I had this little rant published on ITnews.com.au today, in response to the news yesterday of LastPass being hacked:
If I suggested you put all your brass keys in a wet paper bag labelled “All My Keys!” and tape that bag to the outside of your front door on a busy street with non-stop pedestrian traffic before you go to bed, would you feel safe?
Would you expect your car to still be there in the morning, or your office in one piece overnight?
The endless river of security bungles, vulnerabilities and exploits of the past decade has taught us that passwords for every service we use need to be both unique and strong, but of course only Rain Man can remember so many individual passwords.
Thus we entered the era of ‘password managers’, which store all those credentials in a database you access with a single ‘master password’ and which provides single-click log in to each website. They’ve been de rigueur for the tech-savvy and security conscious user alike for many years.
“…we have found no evidence that encrypted user vault data was taken, nor that LastPass user accounts were accessed,” LastPass said.
“The investigation has shown, however, that LastPass account email addresses, password reminders, server per-user salts, and authentication hashes were compromised.”
One thing we can count on is that hackers do not bother stealing per-user salts and authentication hashes without the intention of using them to unlock users’ credential databases.
If we take LastPass at its word that its investigation is complete and conclusive, perhaps the hackers hadn’t yet stolen users’ actual credential databases before the breach was discovered and closed.
Or, as is more likely given it’s only been a few days since the breach was discovered, LastPass may have not yet concluded or been able to prove a breach of user credential ‘vault’ data, so has erred on the side of early disclosure to users.
(Intrusions and theft can go undetected for days, years, or not at all, and even once discovered, investigations can take somewhat longer than just a few days).
This was not an isolated case. It’s happened before to LastPass, and last year security researchers found multiple ‘gaping’ security vulnerabilities in no less than five password manager software/systems - all of them online/cloud-based, including LastPass.
Returning to the key analogy, no rational person would expose their physical property to such a risk. So why do it with your online data and identity?
The problem with software-as-a-service password managers - where you can log in to a website and access your stored credentials - is that they’re made of the very same stuff that creates so much of our IT security angst. When it comes to security, “web technologies” are the wet paper bag.

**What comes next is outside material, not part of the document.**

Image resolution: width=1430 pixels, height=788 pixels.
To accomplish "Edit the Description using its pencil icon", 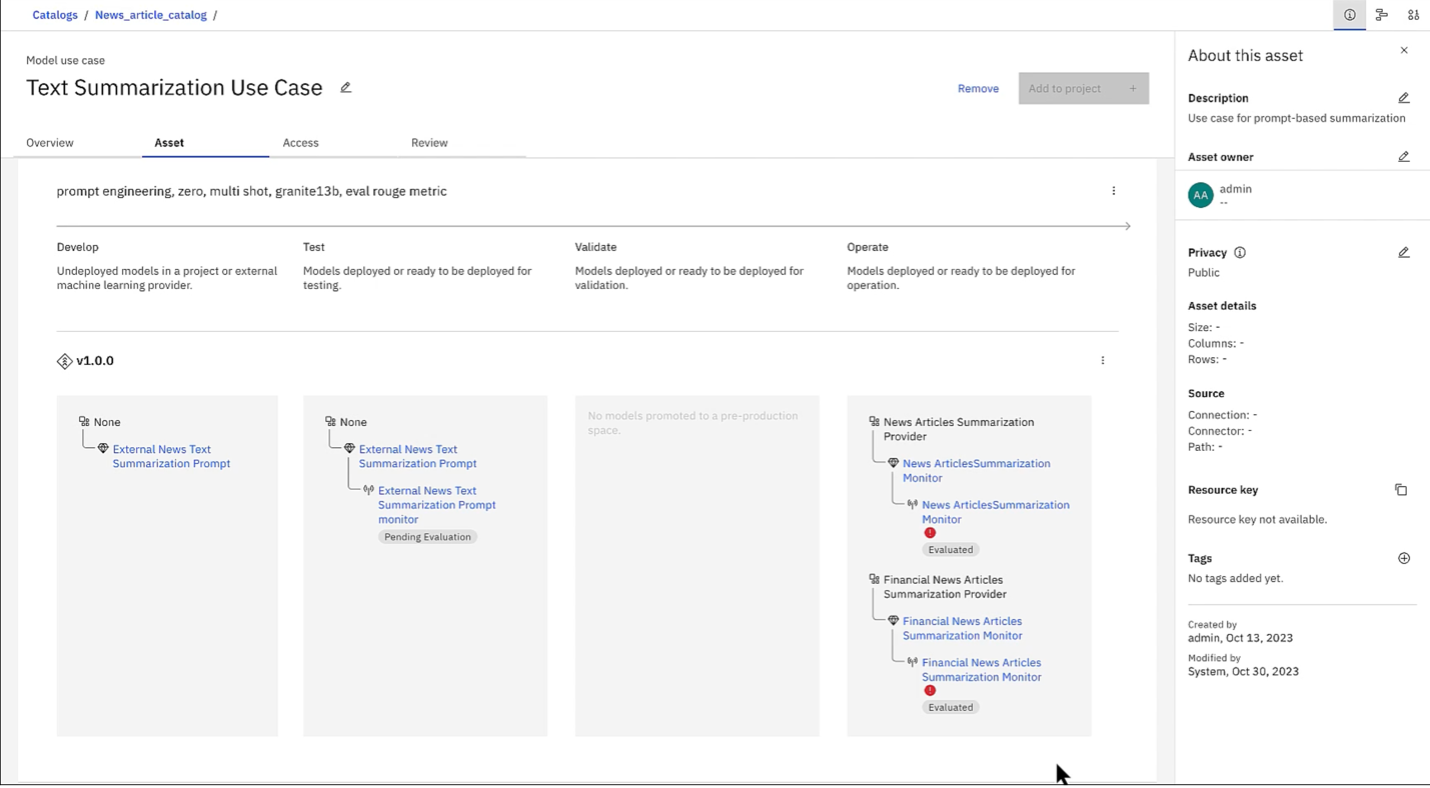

Websites are a constantly evolving mish-mash of languages, frameworks, libraries and third-party services, and often written by programmers with too little security awareness whose focus is on the application rather than security.
A password manager service that allows you to access your passwords via the vendor’s website is absurd and self-contradictory by definition of the very problem its trying to solve - that inherently insecure web technologies require us to have unique and strong passwords for each, because they’re hacked with monotonous regularity.
So what do you do?
Go back to a hand-written piece of paper locked in a filing cabinet? No.
The solution is simple, and already exists. Not all password manager solutions insist that you accept the convenience of their centralised online solution, because some vendors understand that such an approach is antithetical to genuine security against clearly identifiable attack vectors.
It is almost infinitely easier to encrypt a single file, or folder full of files (containing all your login credentials) - and get it right - than it is to make an online service comprising dozens of ‘moving parts’, many of which are ‘software of unknown quality’, be truly secure.
Modern crypto can encrypt a file that no one on earth, not even the NSA/GCHQ/ASIO/ et.al can crack. Then, and only then, can your encrypted password database be synced across your devices but never made available via a web-based service.
Certainly there are some features cut short by this policy, but I suspect for most people they’re not deal-breakers.
There are many such password managers. My personal choice with matured and ongoing development and multi-platform support is 1Password. Other popular contenders are Dashlane, KeePass, Keeper, and Password Safe.
There are others, but the rule to remember is, if it’s a software service touting an ability to login to its website to access your passwords, give them a wide berth.